Abu Hurairah menjawab, “Demikianlah adanya.”

Dua Potong Pakaian
Karena gembira Khalifah Umar pun kemudian naik mimbar, memuji Allah dan menyanjung-Nya, kemudian berkata, “Wahai manusia, sungguh telah datang kepada kita harta yang banyak, jika kalian menghendaki, kami akan menimbangnya bagi kalian. Jika kalian menghendaki, kami akan menghitungnya.”

Seorang laki-laki berkata, “Wahai Amirul Mu’minin, buatlah diwan-diwan (kantor) baitul mal untuk kaum muslimin, sehingga mereka dapat mengambil bagiannya dari sana.”

Umar bin Khaththab lalu bermusyawarah dengan kaum muslimin mengenai pembentukan diwan-diwan baitul Mal tersebut. Di antara yang hadir tampak Ali bin Abi Thalib, Utsman bin Affan, dan Al-Warid bin Hisyam bin Al-Mughirah.

Sayyidina Ali berkata, “Bagikanlah harta yang terkumpul kepadamu setiap tahun dan janganlah engkau tahan dari harta itu sedikitpun”

Utsman berkata, “Aku melihat harta yang banyak yang mendatangi manusia. Jika mereka tidak diatur sampai diketahui mana orang yang sudah mengambil bagiannya dan mana yang belum, maka aku khawatir hal ini akan mengacaukan keadaan.”

Dan Al-Warid bin Hisyam bin Al-Mughirah berkata, “Ketika tinggal di Syam aku melihat raja-rajanya membuat diwan-diwan dan membangun angkatan perangnya.”

Mendengar keterangan tersebut, maka Khalifah Umar menyetujuinya. Khalifah Umar juga mengangkat para penulis (sekretaris pemerintah) dan membangun angkatan perang yang digaji secara profesional dari harta Baitul Mal.

Terkadang sang khalifah juga menyisihkan seperlima bagian dari harta ghanimah dan membawanya ke masjid untuk dibagi-bagikan. Bisa dibilang pada masa Umar bin Khaththab itulah baitul mal berdiri secara resmi dan profesional sebagai kelembagaan keuangan umat dan negara.
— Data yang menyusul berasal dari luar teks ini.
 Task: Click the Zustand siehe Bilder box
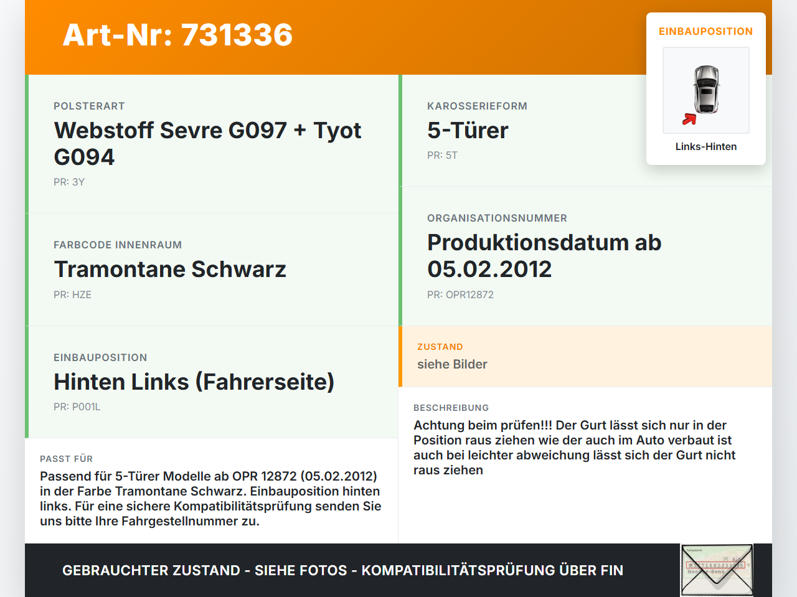pos(585,356)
Sebagaimana Abu Bakar, Khalifah Umar bin Khaththab pun sangat berhati-hati dalam mengelola baitul mal, sesuai aturan syariat. Dalam salah satu pidatonya tentang hak seorang khalifah dari baitul mal, yang dicatat oleh lbnu Katsir (700-774 H/1300-1373 M) dalam tarikhnya, Khalifah Umar berkata, “Tidak dihalalkan bagiku dari harta milik Allah ini melainkan dua potong pakaian musim panas dan sepotong pakaian musim dingin serta uang yang cukup untuk kehidupan harian seorang Quraisy biasa. Dan aku adalah orang biasa seperti kebanyakan kaum muslimin.”
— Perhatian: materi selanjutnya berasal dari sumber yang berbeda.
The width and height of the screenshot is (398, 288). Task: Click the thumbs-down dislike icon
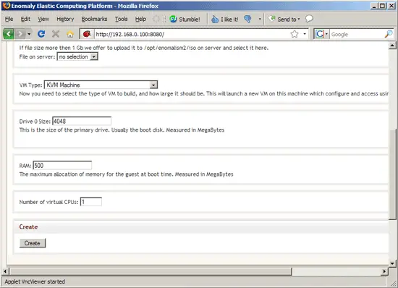(247, 19)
Kemajuan baitul mal semakin terasa pada masa kekhalifahan Utsman bin Affan (23-35 H/644-656 M). Namun, karena terpengaruh oleh keluarganya, banyak kebijakan pengelolaan baitul mal Khalifah Usman yang mendapat protes dari umat.
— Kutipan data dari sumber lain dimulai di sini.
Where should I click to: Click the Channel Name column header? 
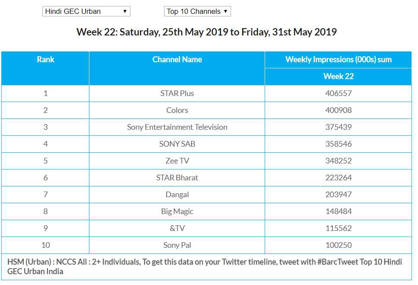click(x=177, y=60)
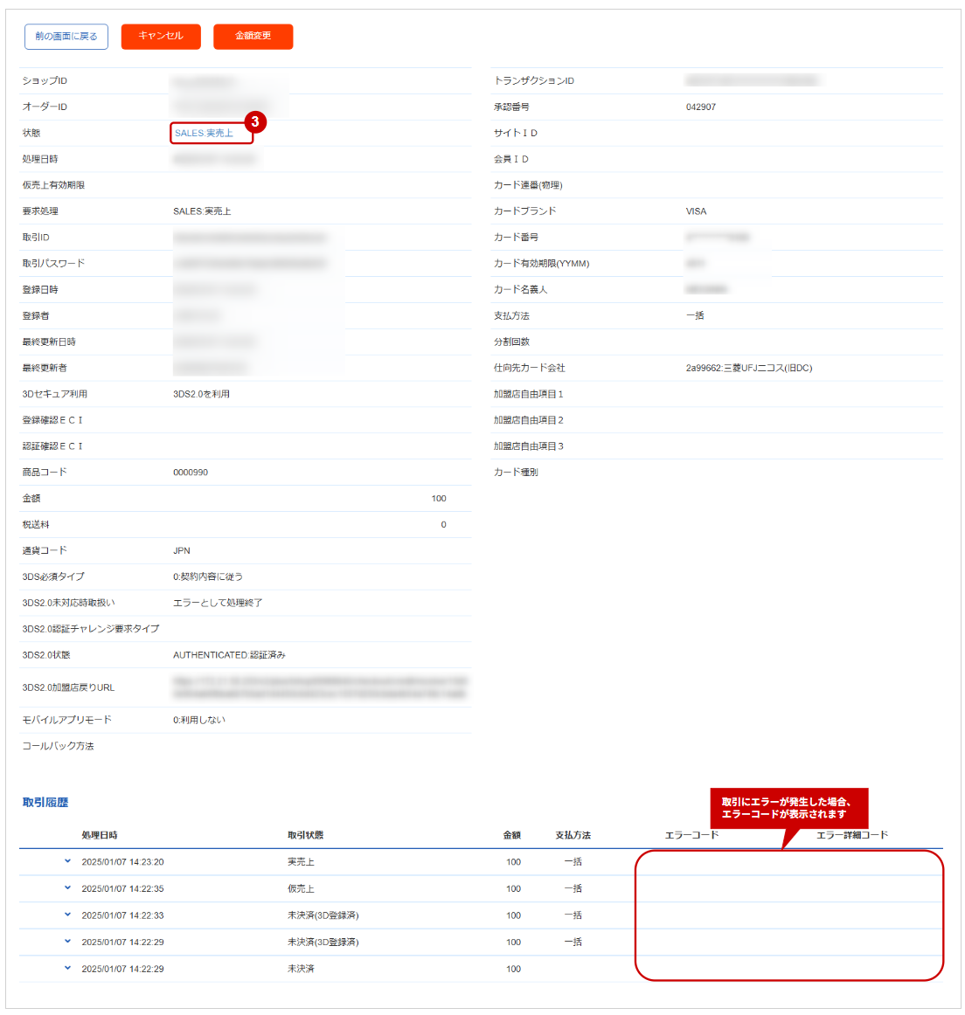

Ibnu Syihab Az Zuhri (51-123 H/670-742 M), seorang ahli hadits, sebagaimana diriwayatkan oleh Ibnu Sa’ad berkomentar tentang kekhalifahan Utsman. “Usman telah mengangkat sanak kerabat dan keluarganya dalam jabatan-jabatan tertentu pada enam tahun terakhir dari masa pemerintahannya. Ia memberikan khumus (seperlima) kepada Marwan (sekretarisnya yang kelak menjadi khalifah keempat Bani Umayyah) dari pemasukan ghanimah Mesir, serta harta lain yang jumlahnya sangat banyak kepada kerabatnya,” kata Ibnu Syihab Az-Zuhri.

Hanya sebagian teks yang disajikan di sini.